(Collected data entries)
↓↓↓

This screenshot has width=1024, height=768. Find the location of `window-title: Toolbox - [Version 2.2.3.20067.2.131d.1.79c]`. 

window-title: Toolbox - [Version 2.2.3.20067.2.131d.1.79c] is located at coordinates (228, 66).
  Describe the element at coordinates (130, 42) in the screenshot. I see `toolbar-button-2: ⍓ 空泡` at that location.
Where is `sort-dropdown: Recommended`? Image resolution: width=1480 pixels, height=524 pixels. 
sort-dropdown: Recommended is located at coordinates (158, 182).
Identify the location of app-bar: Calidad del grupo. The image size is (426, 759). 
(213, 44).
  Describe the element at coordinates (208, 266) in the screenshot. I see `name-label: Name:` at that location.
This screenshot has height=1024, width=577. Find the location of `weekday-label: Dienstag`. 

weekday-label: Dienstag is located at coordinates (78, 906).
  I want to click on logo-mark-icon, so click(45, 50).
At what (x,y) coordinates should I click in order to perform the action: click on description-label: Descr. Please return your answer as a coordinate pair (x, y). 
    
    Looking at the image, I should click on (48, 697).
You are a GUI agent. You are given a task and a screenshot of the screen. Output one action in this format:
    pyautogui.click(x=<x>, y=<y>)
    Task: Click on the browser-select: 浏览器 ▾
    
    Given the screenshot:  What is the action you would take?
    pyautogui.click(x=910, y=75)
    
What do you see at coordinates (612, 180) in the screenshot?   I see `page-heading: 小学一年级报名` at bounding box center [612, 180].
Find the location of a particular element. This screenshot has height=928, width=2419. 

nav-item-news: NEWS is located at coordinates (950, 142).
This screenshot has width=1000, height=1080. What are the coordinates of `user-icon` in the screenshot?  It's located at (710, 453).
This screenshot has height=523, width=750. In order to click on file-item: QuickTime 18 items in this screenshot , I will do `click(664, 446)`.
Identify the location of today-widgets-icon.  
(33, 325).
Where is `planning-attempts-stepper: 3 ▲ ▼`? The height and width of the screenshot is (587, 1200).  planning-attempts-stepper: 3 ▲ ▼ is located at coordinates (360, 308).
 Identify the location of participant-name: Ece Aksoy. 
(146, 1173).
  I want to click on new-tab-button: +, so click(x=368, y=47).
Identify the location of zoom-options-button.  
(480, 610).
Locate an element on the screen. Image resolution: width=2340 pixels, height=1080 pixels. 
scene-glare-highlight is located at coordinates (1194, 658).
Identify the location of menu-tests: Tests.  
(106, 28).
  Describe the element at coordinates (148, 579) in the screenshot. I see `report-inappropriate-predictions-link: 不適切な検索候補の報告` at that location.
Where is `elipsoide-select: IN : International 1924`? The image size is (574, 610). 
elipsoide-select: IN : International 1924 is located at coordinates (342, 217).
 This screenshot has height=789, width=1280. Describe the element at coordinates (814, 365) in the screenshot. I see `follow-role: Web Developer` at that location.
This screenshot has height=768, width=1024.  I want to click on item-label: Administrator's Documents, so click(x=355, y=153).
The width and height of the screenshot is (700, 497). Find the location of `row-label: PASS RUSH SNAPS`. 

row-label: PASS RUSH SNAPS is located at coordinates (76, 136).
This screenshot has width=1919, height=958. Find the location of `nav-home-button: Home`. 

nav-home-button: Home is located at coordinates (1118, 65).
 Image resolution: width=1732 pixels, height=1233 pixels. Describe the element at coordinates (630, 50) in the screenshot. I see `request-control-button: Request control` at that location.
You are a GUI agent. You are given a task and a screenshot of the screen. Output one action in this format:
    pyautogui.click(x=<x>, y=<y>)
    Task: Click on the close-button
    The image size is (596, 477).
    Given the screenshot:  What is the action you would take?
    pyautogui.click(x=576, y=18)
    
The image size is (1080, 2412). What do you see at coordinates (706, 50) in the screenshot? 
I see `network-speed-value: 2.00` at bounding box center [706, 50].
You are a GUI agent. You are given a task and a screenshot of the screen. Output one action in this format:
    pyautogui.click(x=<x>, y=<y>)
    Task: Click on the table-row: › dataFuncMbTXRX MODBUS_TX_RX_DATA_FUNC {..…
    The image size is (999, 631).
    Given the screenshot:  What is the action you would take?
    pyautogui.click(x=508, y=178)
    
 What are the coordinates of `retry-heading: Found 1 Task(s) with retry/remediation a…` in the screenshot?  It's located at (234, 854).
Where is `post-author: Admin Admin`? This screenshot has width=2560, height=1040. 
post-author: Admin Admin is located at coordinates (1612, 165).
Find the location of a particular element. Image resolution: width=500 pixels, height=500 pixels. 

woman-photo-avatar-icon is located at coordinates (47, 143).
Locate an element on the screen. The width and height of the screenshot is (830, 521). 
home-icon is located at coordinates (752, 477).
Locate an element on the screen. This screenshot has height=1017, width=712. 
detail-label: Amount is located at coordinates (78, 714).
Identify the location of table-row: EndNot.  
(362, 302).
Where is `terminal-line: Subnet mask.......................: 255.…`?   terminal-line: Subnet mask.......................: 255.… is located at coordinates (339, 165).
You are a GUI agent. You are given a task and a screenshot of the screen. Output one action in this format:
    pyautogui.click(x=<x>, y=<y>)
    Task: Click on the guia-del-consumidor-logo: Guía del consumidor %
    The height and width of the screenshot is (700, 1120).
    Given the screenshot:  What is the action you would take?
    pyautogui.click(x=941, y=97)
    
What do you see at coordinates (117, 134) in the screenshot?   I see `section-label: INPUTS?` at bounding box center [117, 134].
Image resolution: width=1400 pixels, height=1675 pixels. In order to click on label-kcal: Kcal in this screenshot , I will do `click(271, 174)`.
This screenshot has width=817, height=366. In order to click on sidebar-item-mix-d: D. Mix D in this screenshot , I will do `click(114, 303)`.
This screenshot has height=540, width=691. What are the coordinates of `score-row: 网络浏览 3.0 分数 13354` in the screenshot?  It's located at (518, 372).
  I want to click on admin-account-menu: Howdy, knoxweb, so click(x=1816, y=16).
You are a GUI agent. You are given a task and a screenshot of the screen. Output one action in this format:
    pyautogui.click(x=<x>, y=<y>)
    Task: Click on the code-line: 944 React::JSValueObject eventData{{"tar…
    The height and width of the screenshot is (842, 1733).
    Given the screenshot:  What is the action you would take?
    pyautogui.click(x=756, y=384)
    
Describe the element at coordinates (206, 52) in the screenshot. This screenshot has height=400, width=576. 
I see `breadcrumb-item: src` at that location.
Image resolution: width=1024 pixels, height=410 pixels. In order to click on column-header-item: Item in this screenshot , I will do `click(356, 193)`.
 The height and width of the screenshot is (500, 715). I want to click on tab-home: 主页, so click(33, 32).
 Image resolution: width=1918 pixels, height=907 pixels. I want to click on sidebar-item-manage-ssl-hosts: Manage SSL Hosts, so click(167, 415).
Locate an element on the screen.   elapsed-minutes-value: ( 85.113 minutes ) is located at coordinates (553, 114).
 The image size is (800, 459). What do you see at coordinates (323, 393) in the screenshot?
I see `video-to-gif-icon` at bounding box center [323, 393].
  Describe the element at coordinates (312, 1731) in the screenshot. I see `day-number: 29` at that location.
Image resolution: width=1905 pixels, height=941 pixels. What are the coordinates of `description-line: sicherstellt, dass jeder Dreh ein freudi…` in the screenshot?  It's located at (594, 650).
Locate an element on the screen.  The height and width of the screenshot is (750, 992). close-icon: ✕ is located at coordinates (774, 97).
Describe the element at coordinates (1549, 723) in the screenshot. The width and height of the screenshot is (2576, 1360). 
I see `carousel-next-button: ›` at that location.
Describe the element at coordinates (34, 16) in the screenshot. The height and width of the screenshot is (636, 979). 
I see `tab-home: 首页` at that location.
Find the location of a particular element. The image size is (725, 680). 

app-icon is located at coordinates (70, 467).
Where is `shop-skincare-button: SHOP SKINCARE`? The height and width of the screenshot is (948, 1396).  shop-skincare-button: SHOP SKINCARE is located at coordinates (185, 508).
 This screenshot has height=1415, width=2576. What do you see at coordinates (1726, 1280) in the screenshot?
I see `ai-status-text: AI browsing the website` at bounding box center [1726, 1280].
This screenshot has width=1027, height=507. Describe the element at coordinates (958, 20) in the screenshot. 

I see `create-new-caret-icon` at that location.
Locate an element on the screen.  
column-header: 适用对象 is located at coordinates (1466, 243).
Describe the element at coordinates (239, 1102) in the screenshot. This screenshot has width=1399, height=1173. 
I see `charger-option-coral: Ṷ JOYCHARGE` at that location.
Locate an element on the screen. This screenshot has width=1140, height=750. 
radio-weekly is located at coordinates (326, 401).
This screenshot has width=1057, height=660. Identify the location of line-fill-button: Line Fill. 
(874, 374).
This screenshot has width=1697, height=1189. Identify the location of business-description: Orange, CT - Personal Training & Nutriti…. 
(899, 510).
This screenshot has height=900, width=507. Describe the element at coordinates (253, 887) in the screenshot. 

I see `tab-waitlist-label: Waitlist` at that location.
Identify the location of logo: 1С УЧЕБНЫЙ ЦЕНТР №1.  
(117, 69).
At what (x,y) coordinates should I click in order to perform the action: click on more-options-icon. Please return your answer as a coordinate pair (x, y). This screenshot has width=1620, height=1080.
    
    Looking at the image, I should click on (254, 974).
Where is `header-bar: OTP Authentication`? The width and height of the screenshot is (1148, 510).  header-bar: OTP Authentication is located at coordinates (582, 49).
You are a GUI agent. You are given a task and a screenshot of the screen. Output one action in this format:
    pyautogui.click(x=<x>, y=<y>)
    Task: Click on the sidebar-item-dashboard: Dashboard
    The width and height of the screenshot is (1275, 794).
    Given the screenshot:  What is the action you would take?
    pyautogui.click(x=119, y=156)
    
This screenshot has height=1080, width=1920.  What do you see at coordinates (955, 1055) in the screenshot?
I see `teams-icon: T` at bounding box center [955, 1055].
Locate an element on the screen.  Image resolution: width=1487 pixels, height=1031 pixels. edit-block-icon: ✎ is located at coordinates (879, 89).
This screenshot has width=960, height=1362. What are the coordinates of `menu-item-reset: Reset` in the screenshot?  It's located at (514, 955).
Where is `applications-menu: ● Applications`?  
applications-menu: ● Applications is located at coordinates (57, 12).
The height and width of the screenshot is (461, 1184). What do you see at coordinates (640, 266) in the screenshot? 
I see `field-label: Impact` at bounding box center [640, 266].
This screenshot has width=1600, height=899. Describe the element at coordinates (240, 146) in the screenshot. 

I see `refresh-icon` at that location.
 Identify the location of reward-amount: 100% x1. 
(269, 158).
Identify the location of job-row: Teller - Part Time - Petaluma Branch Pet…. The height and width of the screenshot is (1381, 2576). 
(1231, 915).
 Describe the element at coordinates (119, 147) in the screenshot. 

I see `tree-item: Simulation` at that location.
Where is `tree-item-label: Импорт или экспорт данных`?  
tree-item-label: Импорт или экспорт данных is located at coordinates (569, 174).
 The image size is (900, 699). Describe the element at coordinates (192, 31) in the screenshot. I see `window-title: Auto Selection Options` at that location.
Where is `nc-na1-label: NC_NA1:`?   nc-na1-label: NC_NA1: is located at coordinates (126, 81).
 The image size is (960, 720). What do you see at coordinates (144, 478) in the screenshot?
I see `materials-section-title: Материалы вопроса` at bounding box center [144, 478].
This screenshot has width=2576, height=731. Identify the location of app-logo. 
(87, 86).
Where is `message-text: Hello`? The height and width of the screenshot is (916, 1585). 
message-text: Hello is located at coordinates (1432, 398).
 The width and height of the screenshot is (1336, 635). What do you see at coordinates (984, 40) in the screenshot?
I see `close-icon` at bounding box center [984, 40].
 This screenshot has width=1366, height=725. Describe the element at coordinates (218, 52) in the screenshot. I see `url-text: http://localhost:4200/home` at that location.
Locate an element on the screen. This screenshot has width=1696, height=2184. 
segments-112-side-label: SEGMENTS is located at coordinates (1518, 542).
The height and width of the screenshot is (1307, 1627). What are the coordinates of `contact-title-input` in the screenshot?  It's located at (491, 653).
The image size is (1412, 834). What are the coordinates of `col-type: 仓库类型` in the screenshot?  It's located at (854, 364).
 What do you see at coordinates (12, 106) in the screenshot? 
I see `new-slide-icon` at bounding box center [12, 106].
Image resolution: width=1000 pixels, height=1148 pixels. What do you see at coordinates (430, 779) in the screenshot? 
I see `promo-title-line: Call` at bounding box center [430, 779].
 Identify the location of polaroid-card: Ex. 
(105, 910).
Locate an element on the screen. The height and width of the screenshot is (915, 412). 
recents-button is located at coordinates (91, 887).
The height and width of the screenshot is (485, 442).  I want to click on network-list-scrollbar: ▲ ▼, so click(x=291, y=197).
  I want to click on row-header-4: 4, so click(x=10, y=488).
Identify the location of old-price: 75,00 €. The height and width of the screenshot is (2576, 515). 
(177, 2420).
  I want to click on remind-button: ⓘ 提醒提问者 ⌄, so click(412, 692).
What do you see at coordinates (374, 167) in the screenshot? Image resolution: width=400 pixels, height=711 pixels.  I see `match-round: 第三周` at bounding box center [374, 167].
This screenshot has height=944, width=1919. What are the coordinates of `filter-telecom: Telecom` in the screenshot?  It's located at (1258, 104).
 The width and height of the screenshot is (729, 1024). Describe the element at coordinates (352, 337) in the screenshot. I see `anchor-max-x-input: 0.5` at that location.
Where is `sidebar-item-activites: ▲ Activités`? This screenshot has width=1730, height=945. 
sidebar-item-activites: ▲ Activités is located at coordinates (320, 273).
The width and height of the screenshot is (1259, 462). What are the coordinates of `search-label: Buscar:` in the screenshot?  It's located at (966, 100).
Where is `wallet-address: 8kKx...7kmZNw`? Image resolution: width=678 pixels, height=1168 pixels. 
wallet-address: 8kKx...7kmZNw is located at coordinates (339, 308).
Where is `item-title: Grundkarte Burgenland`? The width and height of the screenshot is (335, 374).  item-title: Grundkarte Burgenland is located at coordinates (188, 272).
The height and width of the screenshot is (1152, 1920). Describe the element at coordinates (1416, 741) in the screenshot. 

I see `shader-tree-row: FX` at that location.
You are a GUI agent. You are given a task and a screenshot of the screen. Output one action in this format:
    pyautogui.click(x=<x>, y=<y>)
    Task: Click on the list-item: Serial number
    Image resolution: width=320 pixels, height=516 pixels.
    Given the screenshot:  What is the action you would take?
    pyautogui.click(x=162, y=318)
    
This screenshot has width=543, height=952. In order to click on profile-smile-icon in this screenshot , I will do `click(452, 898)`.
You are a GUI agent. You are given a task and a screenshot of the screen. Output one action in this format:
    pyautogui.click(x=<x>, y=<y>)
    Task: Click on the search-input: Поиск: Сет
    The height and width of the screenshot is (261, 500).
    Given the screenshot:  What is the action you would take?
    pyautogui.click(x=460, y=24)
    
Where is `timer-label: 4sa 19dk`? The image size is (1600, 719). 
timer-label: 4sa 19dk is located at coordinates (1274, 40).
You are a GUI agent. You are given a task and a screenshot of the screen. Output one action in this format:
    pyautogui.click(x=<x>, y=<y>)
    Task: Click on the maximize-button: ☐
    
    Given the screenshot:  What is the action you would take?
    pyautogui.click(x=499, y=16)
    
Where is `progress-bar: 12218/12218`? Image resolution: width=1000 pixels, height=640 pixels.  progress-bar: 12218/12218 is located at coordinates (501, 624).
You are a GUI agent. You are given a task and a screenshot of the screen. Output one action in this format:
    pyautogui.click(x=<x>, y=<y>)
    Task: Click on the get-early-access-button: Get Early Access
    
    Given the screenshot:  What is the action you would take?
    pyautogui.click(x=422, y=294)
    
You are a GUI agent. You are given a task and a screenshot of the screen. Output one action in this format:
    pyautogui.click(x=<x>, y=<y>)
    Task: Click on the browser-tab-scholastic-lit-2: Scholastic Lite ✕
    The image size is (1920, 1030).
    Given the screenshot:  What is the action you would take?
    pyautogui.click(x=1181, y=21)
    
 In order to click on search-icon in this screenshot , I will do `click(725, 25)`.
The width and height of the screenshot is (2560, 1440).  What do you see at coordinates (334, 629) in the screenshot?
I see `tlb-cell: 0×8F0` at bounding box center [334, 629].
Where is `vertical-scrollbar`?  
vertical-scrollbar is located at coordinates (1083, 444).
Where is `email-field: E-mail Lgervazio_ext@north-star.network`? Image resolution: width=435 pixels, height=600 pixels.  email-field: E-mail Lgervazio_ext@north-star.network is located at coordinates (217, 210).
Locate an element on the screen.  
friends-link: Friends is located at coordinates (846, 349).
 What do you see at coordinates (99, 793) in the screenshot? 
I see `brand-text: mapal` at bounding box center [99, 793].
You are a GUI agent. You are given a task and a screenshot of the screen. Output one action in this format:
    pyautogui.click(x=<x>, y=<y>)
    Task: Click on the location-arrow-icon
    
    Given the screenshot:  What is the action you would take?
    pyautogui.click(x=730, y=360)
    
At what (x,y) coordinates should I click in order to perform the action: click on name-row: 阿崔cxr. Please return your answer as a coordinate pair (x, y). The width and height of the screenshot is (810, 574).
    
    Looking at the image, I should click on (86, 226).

↑↑↑

* REQUIREMENT: Convert the lines of the records from the one containing "What do you see at coordinates (612, 180)" through the one containing "This screenshot has width=1000, height=1080.", inclusive, into a numbered list, omitting any blank lines.

* EXERCISE SOLUTION:
1. What do you see at coordinates (612, 180) in the screenshot?   I see `page-heading: 小学一年级报名` at bounding box center [612, 180].
2. Find the location of a particular element. This screenshot has height=928, width=2419. 
3. nav-item-news: NEWS is located at coordinates (950, 142).
4. This screenshot has width=1000, height=1080. What are the coordinates of `user-icon` in the screenshot?  It's located at (710, 453).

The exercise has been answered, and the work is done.